◆ Page text:
──────────

In the midst of the North Atlantic, Iceland stands as a beacon of natural beauty and culinary intrigue. Its dishes, a testament to the resilience and creativity of the Icelandic people, harness the bounty of both land and sea.
From age-old recipes passed down through generations to modern twists on classic flavors, here’s a delectable dive into 24 of Iceland’s most cherished foods.
1. Rúgbrauð/Rugbraud – Rye Bread
The Icelandic settlers have two methods of making Rugbraud: overnight baking in a pot placed above the dying embers or burying it next to a hot spring and steaming – which claimed the name Hverabraud – hot spring bread.
Whether the making method is, this bread tends to have a thick texture, with no crust and a slightly sweet taste. Nowadays, it’s commonly served with butter or an Icelandic type of smoked lamp called ‘hangikjot’.
However, many unique sweet treats in Iceland also reuse the stale Rugbraud to form a porridge called ‘Braudsupa’ – bread soup. In the process, slices of Rugbraud will be soaked first, then brought to a simmer along with raisins, adding some flavorings, then served hot.

──────────

◆ Source excerpt:
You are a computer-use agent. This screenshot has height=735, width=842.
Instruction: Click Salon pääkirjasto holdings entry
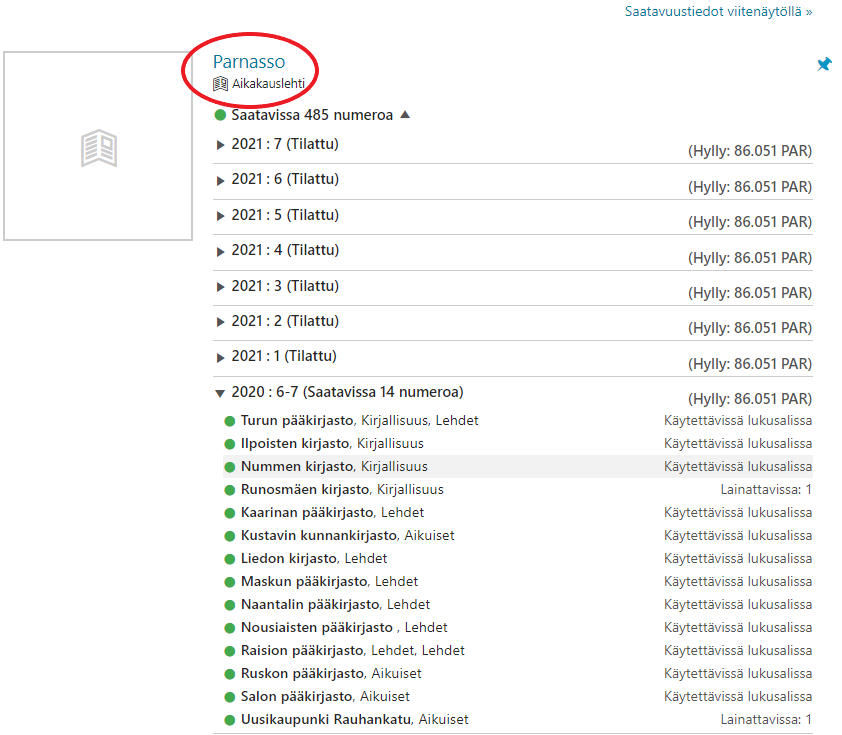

──────────

Pick up the article on Iceland's traditional foods after its final sentence and write the part that comes next.

◆ Answer to this task:
2. Flatkaka/Flatbrauð – Flatbread
Flatkaka is a rye pan-fried flatbread, which usually comes with line patterns of the iron cast roasting pan. It was believed to have first appeared in the ninth century and was baked on hot stones or direct ember heat.
The signatures of Flakaka include a thin round shape, soft texture, and made without yeast. Nowadays, this delicious flatbread is made by frying in a cast iron pan and is also usually served in a quarter or half with mutton pate or smoked salmon.
3. Laufabraud/Laufabrauð – Leaf Bread/Snowflake Bread
Laufabraud is a must-have dish for Icelandic dinner on Christmas. It is another Icelandic cultural flatbread. Several days before Christmas, family members will gather to make this beautiful bread.
Making Laufabraud is pretty simple since the Icelander will only fry them real quick. However, the leaf-like geometric pattern is what makes it so complicated as well as enjoyable to do.
The Icelander even invented specific utensils to create multiple patterns on leaf bread. Some of this bread has a snowflake pattern; that’s why it’s also known as snowflake bread in many other regions, including the U.S.
4. Snudur – Cinnamon Rolls
Cinnamon is an excellent ingredient for cold weather. Snudur is a soft rolled bread filled with cinnamon and glazed with chocolate, vanilla, caramel, or sometimes just sprinkled with sugar.
Snudur has become a common bread that you can find in almost any bakery store in Iceland nowadays. However, its origin is still not yet confirmed today.
Unlike other Icelandic bread usually used in a meal or feast, Snudur is more well-known as a treat for teenagers thanks to its sweetness and a warm touch of cinnamon to fight the cold.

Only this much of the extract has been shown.